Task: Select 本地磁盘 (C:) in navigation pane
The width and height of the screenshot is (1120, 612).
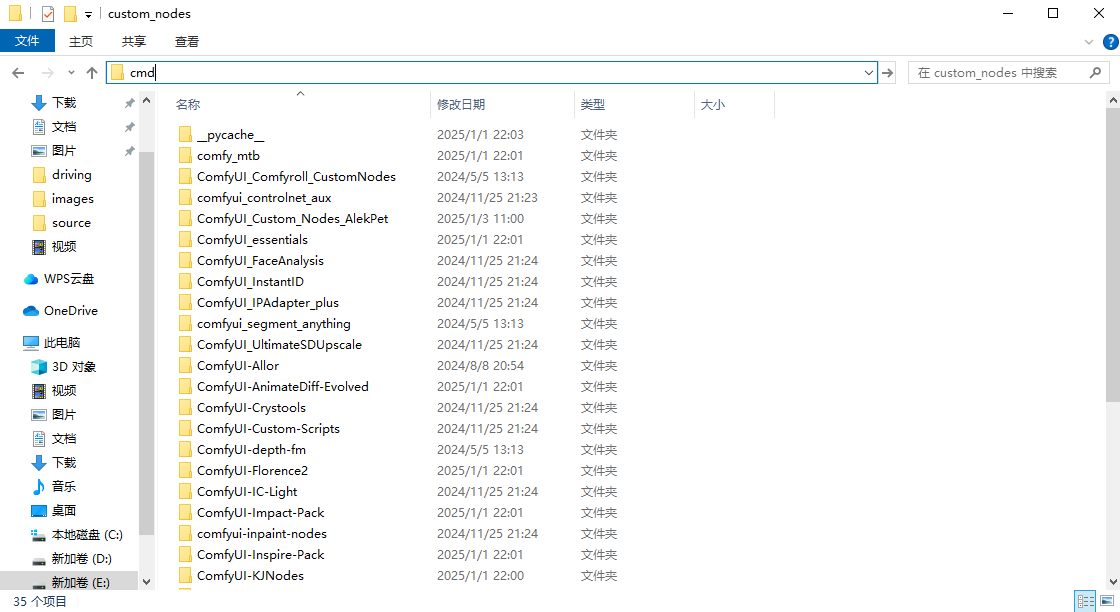Action: click(86, 535)
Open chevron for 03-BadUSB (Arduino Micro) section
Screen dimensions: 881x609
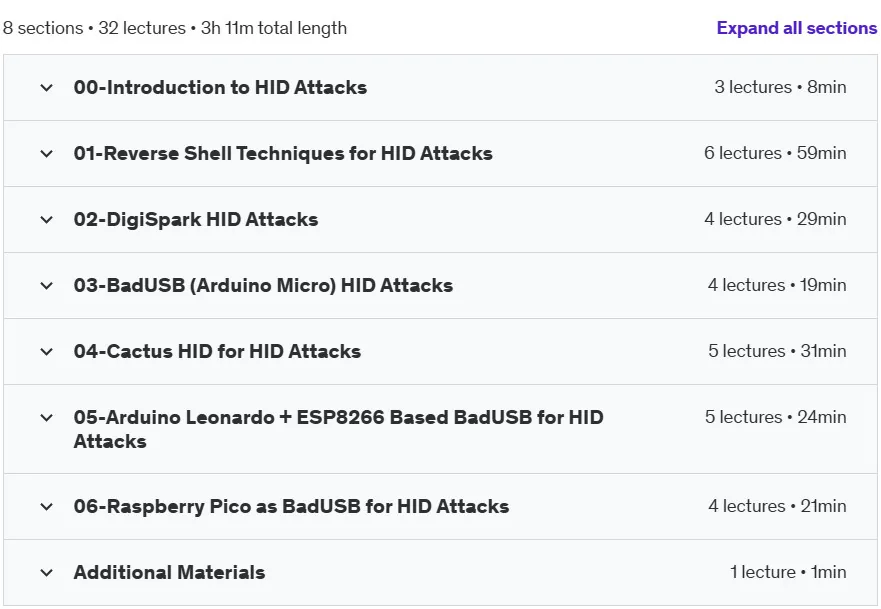click(x=47, y=285)
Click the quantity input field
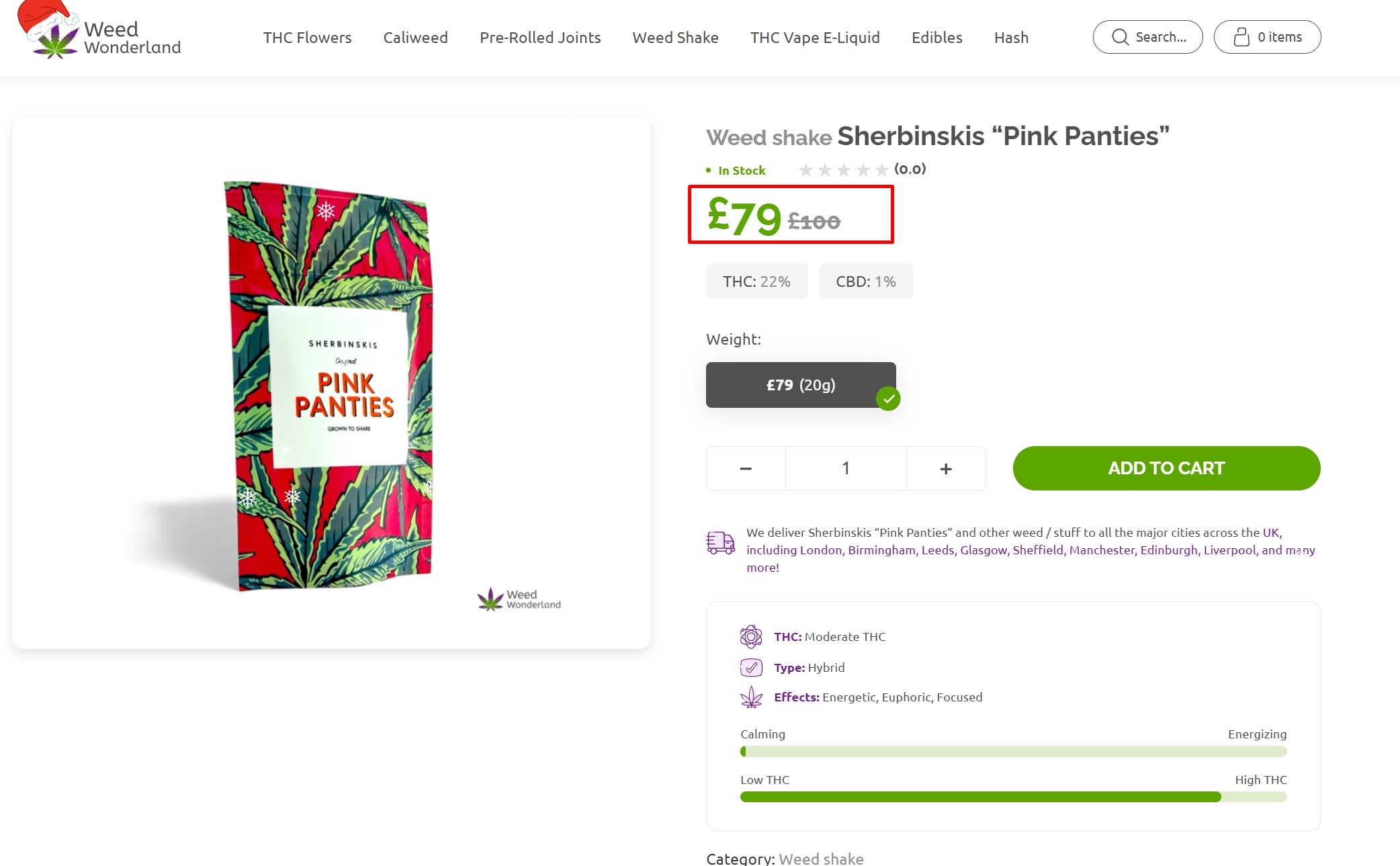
# # #
-- Your objective --
Output the entries above exactly, without their pictures.

-- Solution --
Task: Select 本地磁盘 (C:) in navigation pane
The width and height of the screenshot is (1120, 612).
Action: click(86, 535)
Open chevron for 03-BadUSB (Arduino Micro) section
Screen dimensions: 881x609
click(x=47, y=285)
Click the quantity input field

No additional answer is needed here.